## [WHAT IS ASKED]
Rewrite the lines of the material from the line containing "You are a GUI" through the end, inclusive, replacing "print icon" with "save icon" and leaving everything else unchanged. Omit the pictures from your answer.

(Records for locating displayed items)
* begin *

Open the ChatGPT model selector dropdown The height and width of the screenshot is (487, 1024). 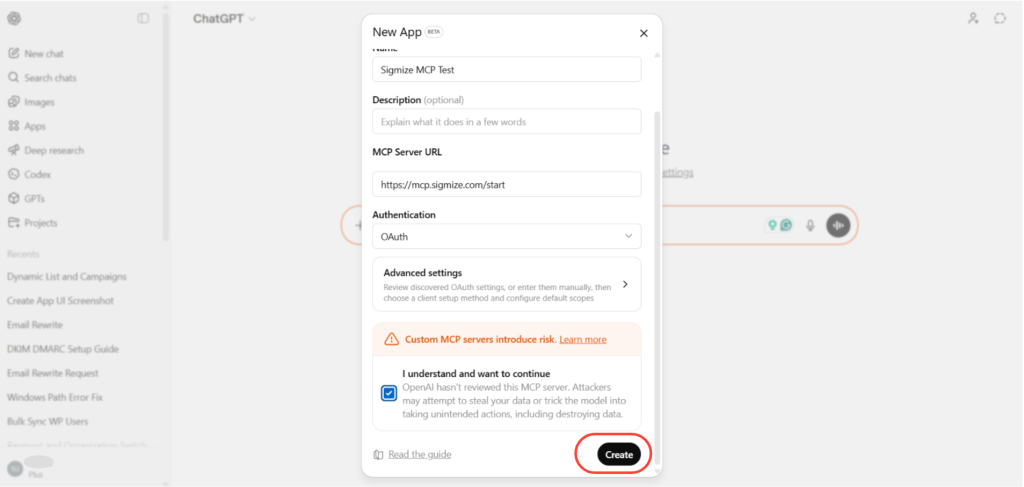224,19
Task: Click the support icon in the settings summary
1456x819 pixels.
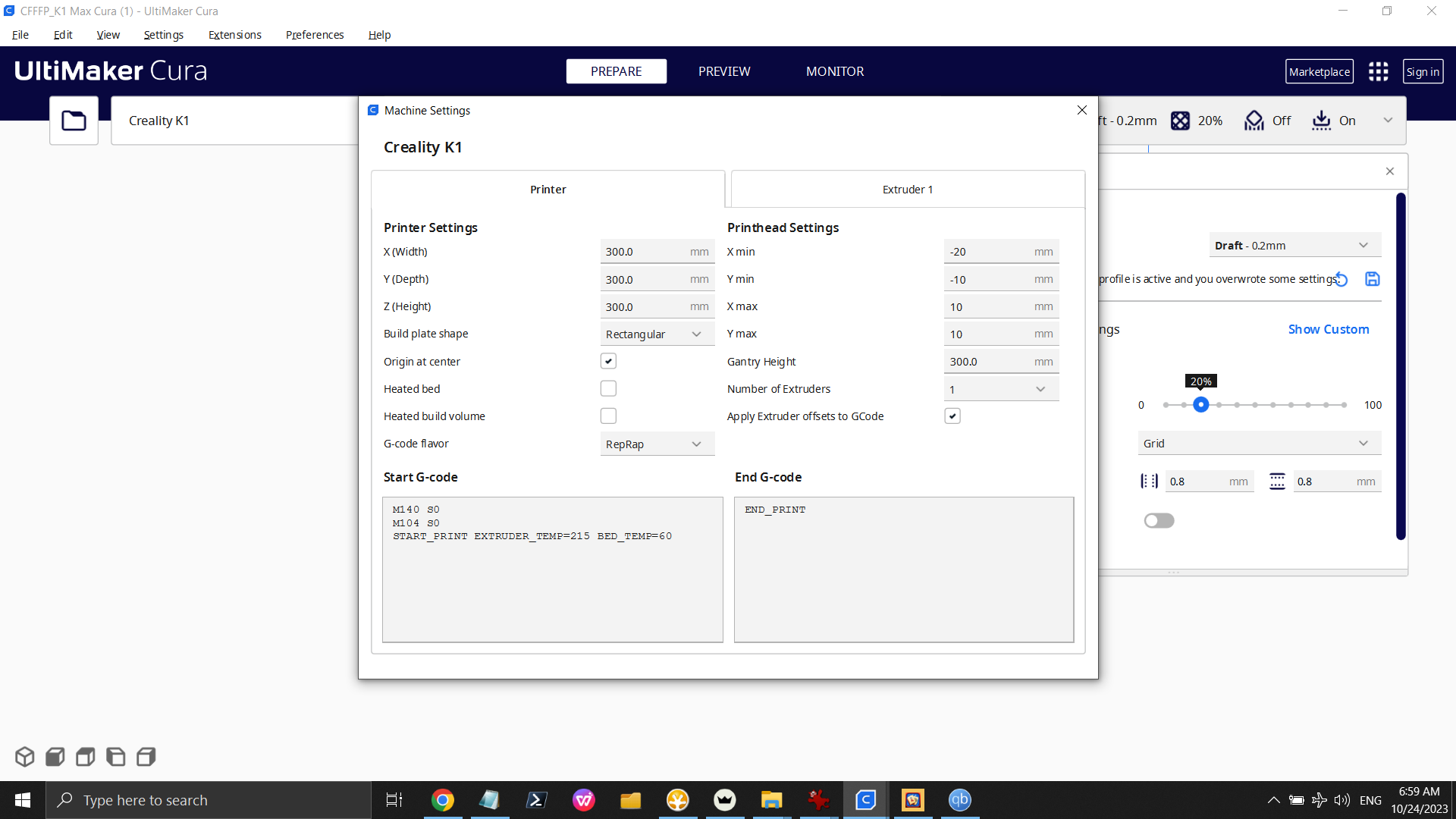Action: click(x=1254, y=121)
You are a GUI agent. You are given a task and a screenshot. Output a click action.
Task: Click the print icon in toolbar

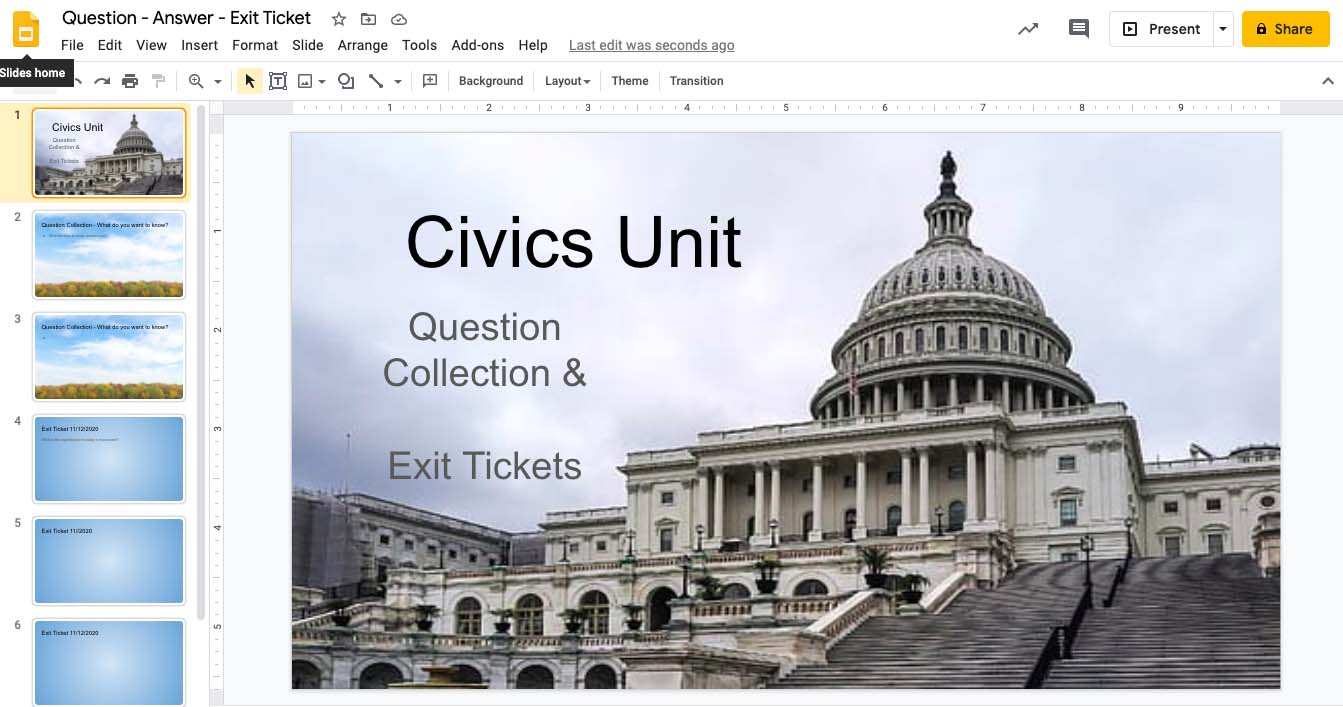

* end *

## [TASK RESULT]
You are a GUI agent. You are given a task and a screenshot. Output a click action.
Task: Click the save icon in toolbar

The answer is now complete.